(WHAT NEEDS TO BE DONE) Would you transcribe the line that holds "Полищук Сергей (74, 984)" and all the lines below it, through the final one, exactly and with nothing else?

(PROVIDED MATERIAL)

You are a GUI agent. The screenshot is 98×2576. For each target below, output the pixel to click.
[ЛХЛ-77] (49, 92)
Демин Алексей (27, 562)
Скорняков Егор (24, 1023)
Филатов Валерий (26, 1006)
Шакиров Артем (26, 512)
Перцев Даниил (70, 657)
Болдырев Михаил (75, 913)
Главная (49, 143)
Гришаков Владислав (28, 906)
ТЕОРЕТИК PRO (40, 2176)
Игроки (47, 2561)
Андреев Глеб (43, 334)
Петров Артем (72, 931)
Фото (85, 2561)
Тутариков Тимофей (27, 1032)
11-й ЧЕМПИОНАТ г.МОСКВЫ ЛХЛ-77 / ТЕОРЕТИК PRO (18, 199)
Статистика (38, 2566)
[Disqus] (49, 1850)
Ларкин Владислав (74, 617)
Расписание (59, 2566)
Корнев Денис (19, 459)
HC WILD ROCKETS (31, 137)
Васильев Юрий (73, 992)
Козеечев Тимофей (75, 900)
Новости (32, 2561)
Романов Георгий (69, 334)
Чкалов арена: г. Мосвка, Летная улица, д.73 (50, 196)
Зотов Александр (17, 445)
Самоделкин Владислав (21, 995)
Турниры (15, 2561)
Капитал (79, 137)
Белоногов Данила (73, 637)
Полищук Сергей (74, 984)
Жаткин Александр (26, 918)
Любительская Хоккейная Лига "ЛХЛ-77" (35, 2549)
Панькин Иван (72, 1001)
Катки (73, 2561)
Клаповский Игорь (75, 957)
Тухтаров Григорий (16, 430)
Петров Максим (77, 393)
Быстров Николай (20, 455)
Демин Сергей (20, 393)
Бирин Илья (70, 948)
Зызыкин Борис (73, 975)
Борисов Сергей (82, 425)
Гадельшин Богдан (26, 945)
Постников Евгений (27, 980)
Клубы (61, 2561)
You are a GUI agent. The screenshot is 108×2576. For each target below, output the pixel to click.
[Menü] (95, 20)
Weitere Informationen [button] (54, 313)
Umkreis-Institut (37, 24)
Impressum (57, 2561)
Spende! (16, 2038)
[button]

(RESPONSE AREA)
Полищук Сергей (74, 984)
Жаткин Александр (26, 918)
Любительская Хоккейная Лига "ЛХЛ-77" (35, 2549)
Панькин Иван (72, 1001)
Катки (73, 2561)
Клаповский Игорь (75, 957)
Тухтаров Григорий (16, 430)
Петров Максим (77, 393)
Быстров Николай (20, 455)
Демин Сергей (20, 393)
Бирин Илья (70, 948)
Зызыкин Борис (73, 975)
Борисов Сергей (82, 425)
Гадельшин Богдан (26, 945)
Постников Евгений (27, 980)
Клубы (61, 2561)
You are a GUI agent. The screenshot is 108×2576. For each target below, output the pixel to click.
[Menü] (95, 20)
Weitere Informationen [button] (54, 313)
Umkreis-Institut (37, 24)
Impressum (57, 2561)
Spende! (16, 2038)
[button]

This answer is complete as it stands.